Aufgabe:
Gib aus dem Text über den Film „Paterson“ den Abschnitt unverändert zurück, beginnend mit „Adam Driver spielt“ und weiter bis einschließlich „Ginsberg geboren wurde.“.
======== Bereitgestellter Text
Adam Driver in „Paterson“ Foto: Verleih

Adam Driver spielt einen dichtenden Busfahrer in Jim Jarmuschs aktuellem Film „Paterson“, der an einem Ort in New Jersey spielt, dem der US-Poet Willliam Carlos Williams einen band gewidmet hat und in dem Beat-Poet Allen Ginsberg geboren wurde.

Paterson - In „Frances Ha“ war der stets einnehmende Adam Driver ein geschmeidiger Bohemien, in „Gefühlt Mitte 20“ ein manipulativ-charismatischer. In „Star Wars VII“ trat er als cholerischer Wüstling in die Fußstapfen des legendären Darth Vader, eine der schwierigsten Schauspielaufgaben aller Zeiten.

Und nun der radikale Gegenentwurf: Driver spielt den introvertierten Busfahrer Paterson, der ständig Beobachtungen und Gedanken über die Menschen und das Leben in Verse fasst. Nahezu unsichtbar ist diese Figur, doch auch sie schillert auf ganz eigene Weise hinterm Lenkrad des Busses oder auf der Bank vor dem berühmten Wasserfall der Stadt, die Paterson heißt wie er selbst.
================
======== Die Daten
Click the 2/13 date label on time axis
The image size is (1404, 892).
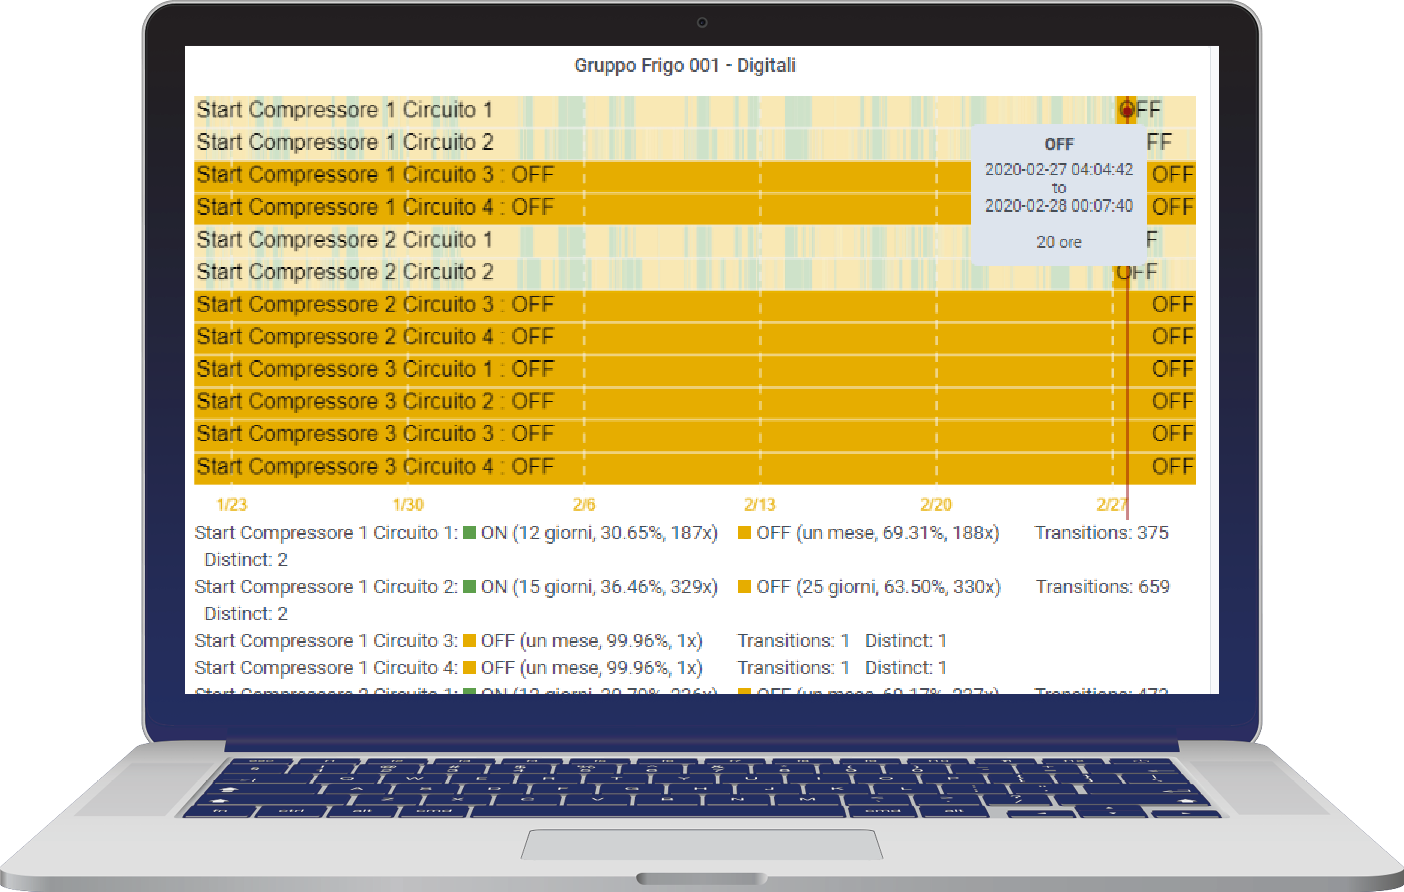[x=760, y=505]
================
======== Die Daten
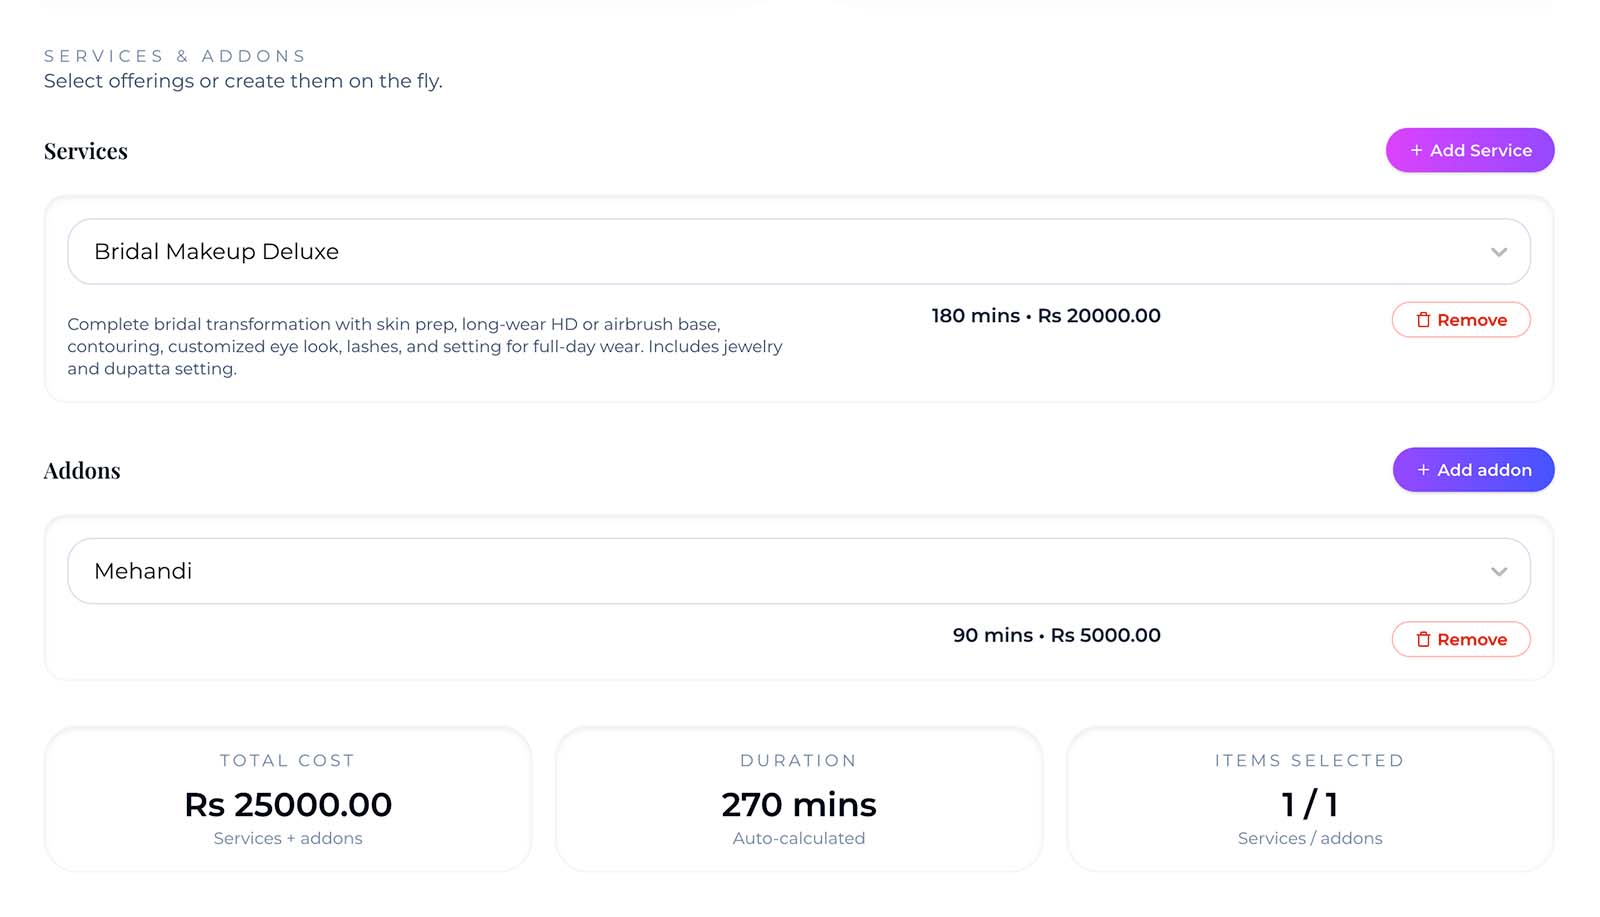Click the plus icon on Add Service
================
Ausgabe:
Adam Driver spielt einen dichtenden Busfahrer in Jim Jarmuschs aktuellem Film „Paterson“, der an einem Ort in New Jersey spielt, dem der US-Poet Willliam Carlos Williams einen band gewidmet hat und in dem Beat-Poet Allen Ginsberg geboren wurde.